Senators who are trying to craft a bipartisan health care reform proposal are
considering dropping a requirement that all employers provide medical coverage
to employees.
In its place would be a “free rider” provision requiring employers to pay for
employees who get their health care with government assistance, according to an
outline of the committee’s policy proposals.
The legislation from the Senate Finance Committee is expected to be released
after the July Fourth holiday. Two other drafts of health care legislation, one
in the Senate and another in the House, would require employers to provide
health insurance to employees.
Retailers and other businesses that have minimum- or low-wage employees, such
as Wal-Mart, oppose the free-rider clause, which they are describing as a
backdoor mandate, says a source who asked not to be named but who is familiar
with Wal-Mart’s health care policy stance. Around 2.5 percent of Wal-Mart
employees receive Medicaid, according to the company.

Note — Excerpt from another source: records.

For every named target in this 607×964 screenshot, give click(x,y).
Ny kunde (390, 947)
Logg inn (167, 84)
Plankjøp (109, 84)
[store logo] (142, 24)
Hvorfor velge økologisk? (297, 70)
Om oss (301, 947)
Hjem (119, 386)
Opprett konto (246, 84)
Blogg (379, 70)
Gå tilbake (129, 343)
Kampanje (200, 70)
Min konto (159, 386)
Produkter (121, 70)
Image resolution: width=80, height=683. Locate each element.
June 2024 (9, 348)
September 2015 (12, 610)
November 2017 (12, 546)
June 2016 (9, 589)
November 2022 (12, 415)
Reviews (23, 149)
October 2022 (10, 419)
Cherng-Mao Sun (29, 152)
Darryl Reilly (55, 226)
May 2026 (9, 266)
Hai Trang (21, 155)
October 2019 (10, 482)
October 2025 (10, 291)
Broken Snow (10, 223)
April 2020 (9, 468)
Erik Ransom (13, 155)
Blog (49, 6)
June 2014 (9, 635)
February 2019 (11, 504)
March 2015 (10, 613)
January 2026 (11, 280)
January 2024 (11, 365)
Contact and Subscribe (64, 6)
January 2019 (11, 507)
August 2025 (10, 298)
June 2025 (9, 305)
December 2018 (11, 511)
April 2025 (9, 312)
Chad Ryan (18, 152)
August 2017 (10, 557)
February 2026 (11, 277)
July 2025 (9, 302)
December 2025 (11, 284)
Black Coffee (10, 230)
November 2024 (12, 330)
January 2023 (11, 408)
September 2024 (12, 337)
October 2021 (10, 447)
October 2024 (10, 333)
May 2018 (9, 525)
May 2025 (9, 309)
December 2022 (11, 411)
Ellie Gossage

The Center on Budget and Policy Priorities, a policy group whose work focuses
on low- and moderate-income individuals and families, said the free-rider clause
could discourage companies from hiring low-income workers and employees with
disabilities. People who are poor or disabled are eligible for Medicaid.
The policy group said an employer mandate was preferable because most
employers would choose to provide adequate coverage. The fine paid by employers
that choose not to provide coverage could help the government recover the cost
of insuring workers who do not get insurance through an employer.
Last week, Senate Finance Committee Chairman Max Baucus, D-Montana, said his
committee had shaved about $600 million off the cost of health care reform. The
new price tag, $1 trillion over 10 years, would be achieved by taxing health
benefits and replacing an employer mandate with a free-rider provision.
According to the outline that became public last week, the free-rider clause
would require employers to pay half the average national cost of Medicaid for
every employee who receives Medicaid. An employer would have to pay the full
cost of any tax credit an employee uses to purchase health insurance.
An employer would not have to pay into the cost of Medicaid if the company
offered health insurance that was considered affordable. The proposal says
health insurance is affordable if it costs no more than 12.5 percent of a
worker’s income.
That proposal alone would save the government $300 million, according to Sen.
Kent Conrad, D-North Dakota and chairman of the Senate Budget Committee.
A proposal to tax health care benefits could generate as much as $418
billion, the bulk of the money needed to pay for health care reform without
increasing the federal government’s deficit.